(Input records):
################
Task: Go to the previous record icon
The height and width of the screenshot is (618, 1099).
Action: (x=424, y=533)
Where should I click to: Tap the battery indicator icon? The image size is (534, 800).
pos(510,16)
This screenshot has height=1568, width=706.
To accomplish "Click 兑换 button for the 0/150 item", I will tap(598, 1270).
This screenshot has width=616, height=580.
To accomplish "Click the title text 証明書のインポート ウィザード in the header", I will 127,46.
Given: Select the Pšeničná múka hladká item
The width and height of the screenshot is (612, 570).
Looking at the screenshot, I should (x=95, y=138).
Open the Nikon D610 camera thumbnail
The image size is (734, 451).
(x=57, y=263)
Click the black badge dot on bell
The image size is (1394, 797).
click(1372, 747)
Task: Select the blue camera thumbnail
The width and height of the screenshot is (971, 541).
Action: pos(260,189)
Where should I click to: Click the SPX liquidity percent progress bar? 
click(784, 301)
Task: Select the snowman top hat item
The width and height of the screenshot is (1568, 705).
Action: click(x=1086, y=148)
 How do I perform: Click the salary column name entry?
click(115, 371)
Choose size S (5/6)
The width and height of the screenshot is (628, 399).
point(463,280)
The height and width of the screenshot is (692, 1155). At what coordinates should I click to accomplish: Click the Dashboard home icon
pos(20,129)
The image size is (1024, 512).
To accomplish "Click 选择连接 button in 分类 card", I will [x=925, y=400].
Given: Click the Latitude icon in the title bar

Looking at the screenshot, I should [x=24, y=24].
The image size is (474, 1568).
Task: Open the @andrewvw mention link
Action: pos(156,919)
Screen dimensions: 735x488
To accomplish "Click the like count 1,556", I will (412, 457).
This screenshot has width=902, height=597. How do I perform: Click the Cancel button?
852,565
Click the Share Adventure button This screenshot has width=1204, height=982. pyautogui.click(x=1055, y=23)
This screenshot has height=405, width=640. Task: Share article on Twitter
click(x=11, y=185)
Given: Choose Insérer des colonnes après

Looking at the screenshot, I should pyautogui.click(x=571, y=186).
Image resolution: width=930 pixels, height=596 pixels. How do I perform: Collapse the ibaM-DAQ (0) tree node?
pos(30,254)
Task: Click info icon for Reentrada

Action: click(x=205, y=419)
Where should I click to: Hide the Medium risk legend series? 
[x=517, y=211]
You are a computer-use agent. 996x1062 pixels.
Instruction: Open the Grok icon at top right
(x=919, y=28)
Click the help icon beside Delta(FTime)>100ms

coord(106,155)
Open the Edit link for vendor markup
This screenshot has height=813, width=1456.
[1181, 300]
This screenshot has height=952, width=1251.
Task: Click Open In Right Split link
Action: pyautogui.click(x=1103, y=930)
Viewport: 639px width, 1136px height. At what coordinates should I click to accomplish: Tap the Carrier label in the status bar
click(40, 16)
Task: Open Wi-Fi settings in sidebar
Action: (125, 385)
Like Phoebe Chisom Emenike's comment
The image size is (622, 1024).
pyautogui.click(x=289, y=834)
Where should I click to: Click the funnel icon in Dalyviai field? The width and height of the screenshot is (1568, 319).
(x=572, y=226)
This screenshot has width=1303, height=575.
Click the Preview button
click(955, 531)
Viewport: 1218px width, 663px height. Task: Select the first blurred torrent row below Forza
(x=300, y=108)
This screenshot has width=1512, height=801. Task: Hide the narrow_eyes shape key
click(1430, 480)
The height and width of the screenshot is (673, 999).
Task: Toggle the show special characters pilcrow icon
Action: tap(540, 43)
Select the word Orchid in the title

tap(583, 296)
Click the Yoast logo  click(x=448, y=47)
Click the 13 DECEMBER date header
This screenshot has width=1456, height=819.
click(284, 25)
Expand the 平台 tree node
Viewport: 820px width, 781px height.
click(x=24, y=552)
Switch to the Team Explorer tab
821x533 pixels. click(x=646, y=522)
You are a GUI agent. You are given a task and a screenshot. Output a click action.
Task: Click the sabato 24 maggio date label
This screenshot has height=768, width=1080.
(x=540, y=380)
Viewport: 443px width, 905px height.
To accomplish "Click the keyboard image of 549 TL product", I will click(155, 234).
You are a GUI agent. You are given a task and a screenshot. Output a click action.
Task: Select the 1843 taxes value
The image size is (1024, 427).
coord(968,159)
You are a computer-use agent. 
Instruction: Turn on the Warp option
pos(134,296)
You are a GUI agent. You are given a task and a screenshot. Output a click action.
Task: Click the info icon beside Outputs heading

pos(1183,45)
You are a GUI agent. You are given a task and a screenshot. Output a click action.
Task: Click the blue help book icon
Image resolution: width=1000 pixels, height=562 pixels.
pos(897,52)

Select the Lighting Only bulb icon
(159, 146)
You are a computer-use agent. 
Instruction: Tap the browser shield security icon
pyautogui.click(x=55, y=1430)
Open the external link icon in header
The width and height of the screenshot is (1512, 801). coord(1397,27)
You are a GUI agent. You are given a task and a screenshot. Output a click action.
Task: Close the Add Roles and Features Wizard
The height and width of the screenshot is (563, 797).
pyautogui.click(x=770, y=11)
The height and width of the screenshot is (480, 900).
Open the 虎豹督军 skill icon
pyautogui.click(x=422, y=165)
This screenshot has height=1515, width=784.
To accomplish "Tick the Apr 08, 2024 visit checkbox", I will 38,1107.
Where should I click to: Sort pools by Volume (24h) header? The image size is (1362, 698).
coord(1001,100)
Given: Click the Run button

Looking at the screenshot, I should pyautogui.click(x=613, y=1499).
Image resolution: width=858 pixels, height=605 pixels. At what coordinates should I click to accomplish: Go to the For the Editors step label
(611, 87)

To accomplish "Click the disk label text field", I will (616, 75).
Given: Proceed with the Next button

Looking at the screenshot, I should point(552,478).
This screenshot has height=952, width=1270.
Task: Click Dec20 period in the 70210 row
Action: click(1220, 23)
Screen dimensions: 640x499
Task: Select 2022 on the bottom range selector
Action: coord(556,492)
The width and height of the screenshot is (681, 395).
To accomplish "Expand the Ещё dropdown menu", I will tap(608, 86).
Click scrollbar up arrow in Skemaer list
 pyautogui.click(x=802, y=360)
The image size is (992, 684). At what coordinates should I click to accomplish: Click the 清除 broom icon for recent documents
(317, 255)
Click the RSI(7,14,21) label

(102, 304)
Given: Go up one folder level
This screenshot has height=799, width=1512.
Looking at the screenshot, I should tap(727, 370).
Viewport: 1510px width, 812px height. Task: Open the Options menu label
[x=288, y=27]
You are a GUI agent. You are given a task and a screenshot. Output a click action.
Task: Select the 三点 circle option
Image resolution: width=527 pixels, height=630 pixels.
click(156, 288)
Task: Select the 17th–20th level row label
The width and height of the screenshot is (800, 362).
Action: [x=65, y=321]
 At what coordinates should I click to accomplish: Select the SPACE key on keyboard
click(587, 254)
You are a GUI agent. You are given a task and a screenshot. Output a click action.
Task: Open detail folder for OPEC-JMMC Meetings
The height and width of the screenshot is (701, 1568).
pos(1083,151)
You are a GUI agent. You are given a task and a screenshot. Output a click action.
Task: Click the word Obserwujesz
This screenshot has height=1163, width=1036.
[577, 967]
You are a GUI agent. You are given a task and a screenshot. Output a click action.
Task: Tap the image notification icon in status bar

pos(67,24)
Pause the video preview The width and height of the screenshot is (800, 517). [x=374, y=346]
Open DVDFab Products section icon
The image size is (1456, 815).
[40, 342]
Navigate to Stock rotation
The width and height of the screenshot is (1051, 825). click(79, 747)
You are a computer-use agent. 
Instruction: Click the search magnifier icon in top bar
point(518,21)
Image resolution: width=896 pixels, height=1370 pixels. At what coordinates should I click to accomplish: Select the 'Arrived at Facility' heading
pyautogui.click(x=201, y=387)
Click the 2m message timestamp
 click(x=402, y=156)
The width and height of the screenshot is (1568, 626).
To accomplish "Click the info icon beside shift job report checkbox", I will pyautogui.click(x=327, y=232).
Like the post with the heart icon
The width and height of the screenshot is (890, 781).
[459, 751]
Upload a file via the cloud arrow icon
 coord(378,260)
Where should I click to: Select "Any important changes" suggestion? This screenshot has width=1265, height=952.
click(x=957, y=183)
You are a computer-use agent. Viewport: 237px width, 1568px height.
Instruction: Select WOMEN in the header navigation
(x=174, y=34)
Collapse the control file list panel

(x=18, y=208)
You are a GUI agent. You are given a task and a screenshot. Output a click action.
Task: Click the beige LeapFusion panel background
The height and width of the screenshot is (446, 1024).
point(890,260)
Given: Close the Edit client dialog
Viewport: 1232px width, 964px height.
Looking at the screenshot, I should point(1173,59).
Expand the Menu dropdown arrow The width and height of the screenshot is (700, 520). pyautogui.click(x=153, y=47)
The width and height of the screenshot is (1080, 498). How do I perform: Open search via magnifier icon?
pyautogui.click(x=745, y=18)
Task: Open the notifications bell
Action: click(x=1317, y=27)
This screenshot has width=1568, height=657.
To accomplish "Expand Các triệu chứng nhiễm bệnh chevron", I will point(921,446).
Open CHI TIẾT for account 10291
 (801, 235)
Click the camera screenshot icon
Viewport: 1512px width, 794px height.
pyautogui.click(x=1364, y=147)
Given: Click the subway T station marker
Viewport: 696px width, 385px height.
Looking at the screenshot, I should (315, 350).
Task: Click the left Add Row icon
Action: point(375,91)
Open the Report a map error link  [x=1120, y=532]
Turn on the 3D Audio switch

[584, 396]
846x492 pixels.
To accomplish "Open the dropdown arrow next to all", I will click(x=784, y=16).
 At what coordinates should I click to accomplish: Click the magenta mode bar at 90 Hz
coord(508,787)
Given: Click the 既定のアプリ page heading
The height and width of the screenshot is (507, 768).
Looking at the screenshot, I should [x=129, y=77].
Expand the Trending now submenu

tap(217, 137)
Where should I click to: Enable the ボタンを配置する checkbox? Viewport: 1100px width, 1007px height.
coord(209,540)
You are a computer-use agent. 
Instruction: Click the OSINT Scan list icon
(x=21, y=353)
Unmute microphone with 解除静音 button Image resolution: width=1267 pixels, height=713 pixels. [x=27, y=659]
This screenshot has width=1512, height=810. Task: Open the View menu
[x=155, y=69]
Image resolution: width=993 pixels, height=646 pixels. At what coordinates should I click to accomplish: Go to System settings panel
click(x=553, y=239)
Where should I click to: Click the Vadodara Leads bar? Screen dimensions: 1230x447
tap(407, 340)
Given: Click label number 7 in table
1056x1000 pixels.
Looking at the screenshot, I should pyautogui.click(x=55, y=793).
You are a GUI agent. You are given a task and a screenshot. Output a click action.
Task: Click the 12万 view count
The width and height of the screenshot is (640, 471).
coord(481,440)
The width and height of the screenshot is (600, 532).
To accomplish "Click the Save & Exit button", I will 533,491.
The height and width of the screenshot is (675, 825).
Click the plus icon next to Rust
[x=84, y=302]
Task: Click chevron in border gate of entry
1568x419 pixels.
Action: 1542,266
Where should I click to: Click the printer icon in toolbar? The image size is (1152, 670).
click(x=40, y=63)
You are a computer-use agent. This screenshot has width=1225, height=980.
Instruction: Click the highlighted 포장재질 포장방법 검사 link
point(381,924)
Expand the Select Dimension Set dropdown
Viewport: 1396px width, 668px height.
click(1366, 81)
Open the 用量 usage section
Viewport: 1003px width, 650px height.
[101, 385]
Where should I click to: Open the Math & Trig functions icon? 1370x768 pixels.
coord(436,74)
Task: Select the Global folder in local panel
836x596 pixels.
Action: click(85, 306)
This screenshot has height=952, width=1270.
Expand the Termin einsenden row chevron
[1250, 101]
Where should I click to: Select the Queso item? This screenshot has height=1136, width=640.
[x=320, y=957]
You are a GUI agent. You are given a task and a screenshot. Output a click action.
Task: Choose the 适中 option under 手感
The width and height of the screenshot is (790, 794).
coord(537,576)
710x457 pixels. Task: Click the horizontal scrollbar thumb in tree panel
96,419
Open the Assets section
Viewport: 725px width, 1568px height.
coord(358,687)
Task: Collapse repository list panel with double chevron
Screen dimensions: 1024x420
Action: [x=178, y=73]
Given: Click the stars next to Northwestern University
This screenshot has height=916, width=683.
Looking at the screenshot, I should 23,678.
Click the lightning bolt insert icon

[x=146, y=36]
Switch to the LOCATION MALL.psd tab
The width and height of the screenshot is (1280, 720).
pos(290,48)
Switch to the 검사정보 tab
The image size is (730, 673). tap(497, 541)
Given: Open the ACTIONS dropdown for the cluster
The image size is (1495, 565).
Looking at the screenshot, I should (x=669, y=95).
################
(What the task requires): Give back the listing exactly, please, from its first line to the line containing "Given: Select the Pšeničná múka hladká item", inclusive, and nothing past that line.

(Result of the exercise):
Task: Go to the previous record icon
The height and width of the screenshot is (618, 1099).
Action: (x=424, y=533)
Where should I click to: Tap the battery indicator icon? The image size is (534, 800).
pos(510,16)
This screenshot has height=1568, width=706.
To accomplish "Click 兑换 button for the 0/150 item", I will tap(598, 1270).
This screenshot has width=616, height=580.
To accomplish "Click the title text 証明書のインポート ウィザード in the header", I will 127,46.
Given: Select the Pšeničná múka hladká item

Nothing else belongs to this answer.